Ribeirão Preto - O Brasil é o primeiro país na rota do levantamento agrícola feito pela Organização para Cooperação e Desenvolvimento Econômico (OCDE) nos países emergentes e desenvolvimento. O grupo de nações conta ainda, entre outros, com África do Sul, Índia, China e Rússia, que terão suas produções agrícolas reavaliadas por meio de missões da OCDE, entidade que reúne os países mais industrializados do mundo. Até o final do ano, técnicos visitarão os países e conhecerão os sistemas e os cálculos de produção por meio de reuniões, além de fazerem viagens por pólos agrícolas e pecuários locais.
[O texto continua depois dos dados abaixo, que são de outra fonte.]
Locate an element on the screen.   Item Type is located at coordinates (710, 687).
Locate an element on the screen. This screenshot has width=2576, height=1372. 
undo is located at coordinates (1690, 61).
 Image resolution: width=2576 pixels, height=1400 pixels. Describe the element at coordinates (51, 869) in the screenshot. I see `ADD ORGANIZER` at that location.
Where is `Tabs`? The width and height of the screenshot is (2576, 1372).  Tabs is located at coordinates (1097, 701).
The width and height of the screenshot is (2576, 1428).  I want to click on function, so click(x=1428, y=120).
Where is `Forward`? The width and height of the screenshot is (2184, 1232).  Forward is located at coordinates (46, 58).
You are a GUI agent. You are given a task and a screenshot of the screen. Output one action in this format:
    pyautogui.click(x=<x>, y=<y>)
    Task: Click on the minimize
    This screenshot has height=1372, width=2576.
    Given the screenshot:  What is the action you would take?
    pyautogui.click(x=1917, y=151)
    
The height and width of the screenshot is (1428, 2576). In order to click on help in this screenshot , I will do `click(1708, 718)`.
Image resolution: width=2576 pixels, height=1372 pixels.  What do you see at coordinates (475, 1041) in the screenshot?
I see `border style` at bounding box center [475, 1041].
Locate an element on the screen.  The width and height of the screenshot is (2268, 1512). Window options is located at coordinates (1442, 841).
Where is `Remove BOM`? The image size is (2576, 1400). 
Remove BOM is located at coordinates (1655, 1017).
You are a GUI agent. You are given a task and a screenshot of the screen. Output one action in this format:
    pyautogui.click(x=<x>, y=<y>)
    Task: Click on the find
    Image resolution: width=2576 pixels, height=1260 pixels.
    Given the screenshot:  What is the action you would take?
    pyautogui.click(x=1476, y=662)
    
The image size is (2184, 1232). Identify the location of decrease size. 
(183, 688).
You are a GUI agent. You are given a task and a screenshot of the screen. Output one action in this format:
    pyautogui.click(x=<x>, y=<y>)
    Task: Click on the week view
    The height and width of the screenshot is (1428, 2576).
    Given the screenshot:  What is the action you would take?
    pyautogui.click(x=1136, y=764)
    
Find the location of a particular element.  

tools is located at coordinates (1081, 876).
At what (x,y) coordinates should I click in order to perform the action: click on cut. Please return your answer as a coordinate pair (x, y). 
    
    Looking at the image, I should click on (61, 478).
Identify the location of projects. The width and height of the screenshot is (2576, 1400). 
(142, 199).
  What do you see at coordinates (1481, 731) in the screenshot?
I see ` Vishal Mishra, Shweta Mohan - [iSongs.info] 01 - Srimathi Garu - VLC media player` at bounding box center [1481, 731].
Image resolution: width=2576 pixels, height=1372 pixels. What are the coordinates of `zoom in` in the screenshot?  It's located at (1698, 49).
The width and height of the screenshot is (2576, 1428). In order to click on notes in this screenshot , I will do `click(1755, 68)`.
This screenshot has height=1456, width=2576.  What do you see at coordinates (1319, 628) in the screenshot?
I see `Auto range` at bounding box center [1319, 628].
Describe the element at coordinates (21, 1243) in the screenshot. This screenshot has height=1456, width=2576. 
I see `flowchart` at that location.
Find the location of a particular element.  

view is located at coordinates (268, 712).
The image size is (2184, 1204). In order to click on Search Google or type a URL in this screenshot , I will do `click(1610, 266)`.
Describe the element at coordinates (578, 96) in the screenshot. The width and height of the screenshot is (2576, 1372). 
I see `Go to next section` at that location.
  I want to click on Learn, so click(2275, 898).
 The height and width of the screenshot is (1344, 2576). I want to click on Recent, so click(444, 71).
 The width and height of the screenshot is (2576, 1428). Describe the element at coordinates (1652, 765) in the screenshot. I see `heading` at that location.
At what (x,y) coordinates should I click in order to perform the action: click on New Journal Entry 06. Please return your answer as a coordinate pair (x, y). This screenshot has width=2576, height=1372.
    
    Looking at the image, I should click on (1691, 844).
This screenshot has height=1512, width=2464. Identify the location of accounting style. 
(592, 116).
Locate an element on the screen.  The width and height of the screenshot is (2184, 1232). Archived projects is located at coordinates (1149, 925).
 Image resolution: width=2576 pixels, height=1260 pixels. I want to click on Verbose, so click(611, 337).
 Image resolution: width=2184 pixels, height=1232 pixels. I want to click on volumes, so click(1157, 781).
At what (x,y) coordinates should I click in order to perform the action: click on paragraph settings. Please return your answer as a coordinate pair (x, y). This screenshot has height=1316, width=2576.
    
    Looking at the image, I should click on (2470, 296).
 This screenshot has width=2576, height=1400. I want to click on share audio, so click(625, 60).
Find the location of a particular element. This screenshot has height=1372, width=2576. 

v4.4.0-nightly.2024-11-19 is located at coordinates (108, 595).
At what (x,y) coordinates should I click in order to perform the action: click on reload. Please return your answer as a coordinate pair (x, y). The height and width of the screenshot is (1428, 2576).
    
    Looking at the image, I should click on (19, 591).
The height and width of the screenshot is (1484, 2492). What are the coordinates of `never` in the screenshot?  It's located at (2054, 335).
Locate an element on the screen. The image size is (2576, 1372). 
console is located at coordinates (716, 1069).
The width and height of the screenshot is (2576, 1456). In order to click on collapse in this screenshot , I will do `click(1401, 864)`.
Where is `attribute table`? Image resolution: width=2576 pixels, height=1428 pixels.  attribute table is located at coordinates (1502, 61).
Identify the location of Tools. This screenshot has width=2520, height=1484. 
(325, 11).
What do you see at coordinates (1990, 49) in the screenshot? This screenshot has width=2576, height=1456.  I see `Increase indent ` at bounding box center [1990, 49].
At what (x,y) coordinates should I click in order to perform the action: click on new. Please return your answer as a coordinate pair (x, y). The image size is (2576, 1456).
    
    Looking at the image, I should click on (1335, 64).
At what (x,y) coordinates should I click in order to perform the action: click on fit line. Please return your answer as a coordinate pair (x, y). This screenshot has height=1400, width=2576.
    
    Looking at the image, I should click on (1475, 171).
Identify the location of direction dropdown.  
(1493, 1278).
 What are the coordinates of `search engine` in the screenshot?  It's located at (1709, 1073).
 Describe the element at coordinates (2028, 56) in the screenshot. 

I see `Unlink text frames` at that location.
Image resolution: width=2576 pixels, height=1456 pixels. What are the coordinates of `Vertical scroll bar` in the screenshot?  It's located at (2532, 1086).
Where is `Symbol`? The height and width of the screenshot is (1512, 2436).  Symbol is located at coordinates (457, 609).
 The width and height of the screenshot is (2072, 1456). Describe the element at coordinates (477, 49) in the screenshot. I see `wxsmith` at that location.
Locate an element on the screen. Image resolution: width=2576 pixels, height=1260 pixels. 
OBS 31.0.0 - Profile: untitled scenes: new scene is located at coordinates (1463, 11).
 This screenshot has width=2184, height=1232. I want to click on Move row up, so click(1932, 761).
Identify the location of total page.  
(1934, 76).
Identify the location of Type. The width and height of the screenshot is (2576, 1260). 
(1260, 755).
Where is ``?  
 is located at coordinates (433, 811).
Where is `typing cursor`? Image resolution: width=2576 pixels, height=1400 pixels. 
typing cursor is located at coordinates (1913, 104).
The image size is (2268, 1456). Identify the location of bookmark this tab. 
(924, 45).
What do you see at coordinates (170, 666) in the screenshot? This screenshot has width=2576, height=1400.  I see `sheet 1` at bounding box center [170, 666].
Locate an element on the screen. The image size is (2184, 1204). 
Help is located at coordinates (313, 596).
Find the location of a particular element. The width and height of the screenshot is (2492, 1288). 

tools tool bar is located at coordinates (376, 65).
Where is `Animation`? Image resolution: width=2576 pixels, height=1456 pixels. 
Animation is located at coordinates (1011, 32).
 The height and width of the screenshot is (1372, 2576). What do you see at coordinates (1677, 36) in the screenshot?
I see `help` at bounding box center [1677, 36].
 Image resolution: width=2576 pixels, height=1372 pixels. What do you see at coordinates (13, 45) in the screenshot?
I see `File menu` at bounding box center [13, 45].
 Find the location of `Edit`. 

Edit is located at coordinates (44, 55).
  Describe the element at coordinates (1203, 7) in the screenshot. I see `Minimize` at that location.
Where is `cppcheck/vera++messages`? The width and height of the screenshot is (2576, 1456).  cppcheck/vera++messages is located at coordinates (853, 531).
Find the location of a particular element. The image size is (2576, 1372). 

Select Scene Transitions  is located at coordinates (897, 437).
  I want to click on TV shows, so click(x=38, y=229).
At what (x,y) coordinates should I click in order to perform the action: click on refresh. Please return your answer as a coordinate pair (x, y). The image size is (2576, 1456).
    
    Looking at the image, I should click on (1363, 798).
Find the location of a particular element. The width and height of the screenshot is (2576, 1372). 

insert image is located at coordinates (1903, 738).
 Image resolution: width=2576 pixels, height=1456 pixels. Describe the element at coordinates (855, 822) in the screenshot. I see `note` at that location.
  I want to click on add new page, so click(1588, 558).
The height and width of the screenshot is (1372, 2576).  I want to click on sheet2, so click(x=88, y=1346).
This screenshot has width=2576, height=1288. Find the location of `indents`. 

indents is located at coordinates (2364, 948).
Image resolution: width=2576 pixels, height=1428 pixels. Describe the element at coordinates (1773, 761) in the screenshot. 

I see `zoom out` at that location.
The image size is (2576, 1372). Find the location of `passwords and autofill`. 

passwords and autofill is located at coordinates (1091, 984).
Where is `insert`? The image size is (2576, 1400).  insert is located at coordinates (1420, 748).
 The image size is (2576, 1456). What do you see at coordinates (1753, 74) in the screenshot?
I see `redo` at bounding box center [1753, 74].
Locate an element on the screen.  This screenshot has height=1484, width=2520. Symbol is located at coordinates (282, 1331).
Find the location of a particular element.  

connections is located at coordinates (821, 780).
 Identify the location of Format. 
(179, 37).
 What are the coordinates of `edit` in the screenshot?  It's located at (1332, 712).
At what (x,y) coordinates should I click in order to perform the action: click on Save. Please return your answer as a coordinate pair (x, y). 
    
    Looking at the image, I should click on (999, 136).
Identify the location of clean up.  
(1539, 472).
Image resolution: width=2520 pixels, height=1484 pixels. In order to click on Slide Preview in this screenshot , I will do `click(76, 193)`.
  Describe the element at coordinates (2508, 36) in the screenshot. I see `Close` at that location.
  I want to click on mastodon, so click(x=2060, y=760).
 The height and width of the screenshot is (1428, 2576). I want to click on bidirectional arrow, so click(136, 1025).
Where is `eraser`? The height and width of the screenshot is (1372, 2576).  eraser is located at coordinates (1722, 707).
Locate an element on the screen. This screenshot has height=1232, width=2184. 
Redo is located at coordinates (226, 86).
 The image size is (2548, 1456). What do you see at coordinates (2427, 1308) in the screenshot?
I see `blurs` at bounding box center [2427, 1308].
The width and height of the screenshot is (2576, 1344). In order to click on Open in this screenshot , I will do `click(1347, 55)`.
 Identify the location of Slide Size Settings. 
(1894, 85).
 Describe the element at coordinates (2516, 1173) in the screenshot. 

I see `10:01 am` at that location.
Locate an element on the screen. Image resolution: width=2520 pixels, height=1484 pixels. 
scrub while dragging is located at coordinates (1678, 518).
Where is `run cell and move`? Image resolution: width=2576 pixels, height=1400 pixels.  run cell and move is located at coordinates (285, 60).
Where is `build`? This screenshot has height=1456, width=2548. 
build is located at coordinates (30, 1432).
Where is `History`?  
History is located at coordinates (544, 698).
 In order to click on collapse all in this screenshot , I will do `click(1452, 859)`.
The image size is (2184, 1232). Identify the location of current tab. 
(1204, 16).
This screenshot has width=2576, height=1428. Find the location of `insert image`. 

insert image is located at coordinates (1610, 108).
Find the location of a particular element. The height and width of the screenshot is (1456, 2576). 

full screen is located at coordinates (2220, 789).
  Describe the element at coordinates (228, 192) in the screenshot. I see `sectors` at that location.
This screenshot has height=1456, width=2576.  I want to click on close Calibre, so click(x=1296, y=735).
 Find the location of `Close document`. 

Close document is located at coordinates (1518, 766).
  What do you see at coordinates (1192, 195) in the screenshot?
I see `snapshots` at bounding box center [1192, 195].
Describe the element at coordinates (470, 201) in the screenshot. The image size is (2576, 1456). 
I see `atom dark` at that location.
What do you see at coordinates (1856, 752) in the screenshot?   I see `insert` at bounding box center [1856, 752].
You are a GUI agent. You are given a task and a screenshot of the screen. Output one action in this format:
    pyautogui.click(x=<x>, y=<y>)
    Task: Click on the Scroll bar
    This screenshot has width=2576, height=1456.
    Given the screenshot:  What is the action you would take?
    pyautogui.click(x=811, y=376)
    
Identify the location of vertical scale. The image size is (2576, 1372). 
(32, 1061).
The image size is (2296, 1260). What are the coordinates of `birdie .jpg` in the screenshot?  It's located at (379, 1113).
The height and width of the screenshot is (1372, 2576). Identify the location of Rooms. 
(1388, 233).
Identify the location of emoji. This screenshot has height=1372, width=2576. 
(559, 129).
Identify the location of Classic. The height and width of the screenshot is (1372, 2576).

Segundo o diretor da Divisão de Mercado, Agricultura e Comércio da OCDE, Loek Boonekamp, em meados de 2005, na sede da entidade, em Paris (França), os dados serão apresentados em uma reunião a ministros dos países-membros. ''O intuito é mostrar o potencial de cada país, ajudar no progresso e nas negociações internacionais'', disse Boonekamp. Ele integra a delegação que visita o Brasil nesta semana e que está hoje na região de Ribeirão Preto (SP).
Na sexta-feira, o grupo segue para Rondonópolis (MT), principal pólo produtor de grãos do País. De acordo com o diretor da OCDE, além da avaliação do potencial agrícola dos países em desenvolvimento, os técnicos irão mensurar, entre a população pobre rural e urbana dessas nações, o impacto de mudanças econômicas e comerciais pelas quais elas passam.
O diretor da Divisão de Mercado, Agricultura e Comércio da OCDE disse estar impressionado com o potencial agrícola brasileiro e afirmou, durante visita a região de Ribeirão Preto, que o País merece um estudo melhor como o que a entidade iniciou nesta semana. ''O que vimos até agora impressiona. Mostra a capacidade que o Brasil tem de cada vez mais ocupar mercados internacionais na área agrícola'', disse Boonekamp.
Ele integra a delegação de 20 técnicos internacionais que ontem visitou a Fundecitrus e a Marchesan, maior empresa de implementos agrícolas da América Latina, em Matão e a Usina São Martinho, em Pradópolis. Hoje o grupo visita cooperativas em Ribeirão Preto e Orlândia, e a Agromen, maior produtor de sementes de milho do Brasil com capital 100% nacional. Durante as visitas feitas até agora, os técnicos procuraram se informar sobre relacionamentos entre Estado, produtores e a agroindústria, mas se negaram a falar em subsídios dados por seus países a agricultores estimados em US$ 1 bilhão por dia.
''Eles estão impressionados com o que viram e nós temos de alertá-los que o Brasil não é um país rico e que estão em regiões privilegiadas. Ou eles iriam sair daqui pensando que nós já deixamos de ser um país em desenvolvimento'', disse a secretária-executiva do Conselho do Agronegócio do Ministério da Agricultura, Mônika Bergamaschi.